**Work order:** Would you please copy exactly the line with "Task: Go back with the BACK button" and all lines that follow it in the data below, through the last one?

====== Record excerpts

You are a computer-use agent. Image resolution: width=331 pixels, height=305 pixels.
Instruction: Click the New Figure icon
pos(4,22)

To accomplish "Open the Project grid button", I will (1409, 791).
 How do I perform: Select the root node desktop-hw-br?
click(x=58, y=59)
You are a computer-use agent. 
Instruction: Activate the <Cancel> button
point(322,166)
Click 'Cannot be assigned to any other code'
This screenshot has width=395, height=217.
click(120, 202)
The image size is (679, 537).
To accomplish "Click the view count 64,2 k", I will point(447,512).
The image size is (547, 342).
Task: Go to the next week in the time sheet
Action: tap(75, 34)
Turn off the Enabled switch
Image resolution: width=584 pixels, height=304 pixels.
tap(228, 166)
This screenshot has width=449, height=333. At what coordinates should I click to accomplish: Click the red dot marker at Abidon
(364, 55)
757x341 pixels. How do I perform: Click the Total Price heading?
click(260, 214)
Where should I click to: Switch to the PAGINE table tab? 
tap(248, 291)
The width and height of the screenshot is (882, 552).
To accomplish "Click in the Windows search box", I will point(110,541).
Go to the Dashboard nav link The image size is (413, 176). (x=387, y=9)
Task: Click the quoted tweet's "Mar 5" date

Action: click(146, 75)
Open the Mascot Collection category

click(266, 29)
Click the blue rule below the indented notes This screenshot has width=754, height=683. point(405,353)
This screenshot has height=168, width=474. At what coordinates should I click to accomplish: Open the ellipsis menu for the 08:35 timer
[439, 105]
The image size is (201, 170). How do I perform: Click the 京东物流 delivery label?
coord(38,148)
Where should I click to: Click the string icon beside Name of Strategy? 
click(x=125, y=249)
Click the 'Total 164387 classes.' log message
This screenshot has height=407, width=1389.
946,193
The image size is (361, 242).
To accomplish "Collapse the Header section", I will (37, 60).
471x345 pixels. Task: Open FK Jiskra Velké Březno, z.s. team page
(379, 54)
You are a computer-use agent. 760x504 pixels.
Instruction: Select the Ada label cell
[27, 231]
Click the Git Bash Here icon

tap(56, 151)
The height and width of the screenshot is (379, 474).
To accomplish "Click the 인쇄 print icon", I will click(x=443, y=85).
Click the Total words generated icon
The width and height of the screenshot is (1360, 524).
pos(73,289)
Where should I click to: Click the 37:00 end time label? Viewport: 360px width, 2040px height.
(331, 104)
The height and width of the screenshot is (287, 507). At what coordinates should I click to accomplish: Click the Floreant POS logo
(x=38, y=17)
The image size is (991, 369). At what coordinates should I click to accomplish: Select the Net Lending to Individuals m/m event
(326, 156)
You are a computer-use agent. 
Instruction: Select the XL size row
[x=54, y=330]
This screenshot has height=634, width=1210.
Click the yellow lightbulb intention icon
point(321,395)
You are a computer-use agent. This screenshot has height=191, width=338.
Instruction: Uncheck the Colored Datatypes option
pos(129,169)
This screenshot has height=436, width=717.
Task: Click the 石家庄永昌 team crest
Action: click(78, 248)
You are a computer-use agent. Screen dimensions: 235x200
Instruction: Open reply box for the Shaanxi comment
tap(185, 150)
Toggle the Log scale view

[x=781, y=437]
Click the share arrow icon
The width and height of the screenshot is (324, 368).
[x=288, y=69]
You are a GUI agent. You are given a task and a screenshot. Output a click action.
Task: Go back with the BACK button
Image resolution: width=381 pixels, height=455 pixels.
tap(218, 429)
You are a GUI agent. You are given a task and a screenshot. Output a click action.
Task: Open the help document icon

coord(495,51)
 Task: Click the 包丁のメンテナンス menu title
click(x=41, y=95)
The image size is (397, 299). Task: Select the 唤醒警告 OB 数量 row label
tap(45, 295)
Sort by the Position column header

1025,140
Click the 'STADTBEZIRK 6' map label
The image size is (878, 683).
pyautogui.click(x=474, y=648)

============

**Result of the task:**
Task: Go back with the BACK button
Image resolution: width=381 pixels, height=455 pixels.
tap(218, 429)
You are a GUI agent. You are given a task and a screenshot. Output a click action.
Task: Open the help document icon

coord(495,51)
 Task: Click the 包丁のメンテナンス menu title
click(x=41, y=95)
The image size is (397, 299). Task: Select the 唤醒警告 OB 数量 row label
tap(45, 295)
Sort by the Position column header

1025,140
Click the 'STADTBEZIRK 6' map label
The image size is (878, 683).
pyautogui.click(x=474, y=648)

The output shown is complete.